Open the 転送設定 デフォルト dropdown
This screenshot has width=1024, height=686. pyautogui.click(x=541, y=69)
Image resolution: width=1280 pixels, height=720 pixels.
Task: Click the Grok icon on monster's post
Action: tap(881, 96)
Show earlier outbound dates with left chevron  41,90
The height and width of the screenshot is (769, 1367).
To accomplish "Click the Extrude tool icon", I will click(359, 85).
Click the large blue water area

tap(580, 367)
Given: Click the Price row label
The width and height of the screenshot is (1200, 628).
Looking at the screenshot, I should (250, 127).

Task objective> The material above must be returned in full, exactly as written.

Solution to this task>
Open the 転送設定 デフォルト dropdown
This screenshot has width=1024, height=686. pyautogui.click(x=541, y=69)
Image resolution: width=1280 pixels, height=720 pixels.
Task: Click the Grok icon on monster's post
Action: tap(881, 96)
Show earlier outbound dates with left chevron  41,90
The height and width of the screenshot is (769, 1367).
To accomplish "Click the Extrude tool icon", I will click(359, 85).
Click the large blue water area

tap(580, 367)
Given: Click the Price row label
The width and height of the screenshot is (1200, 628).
Looking at the screenshot, I should (250, 127).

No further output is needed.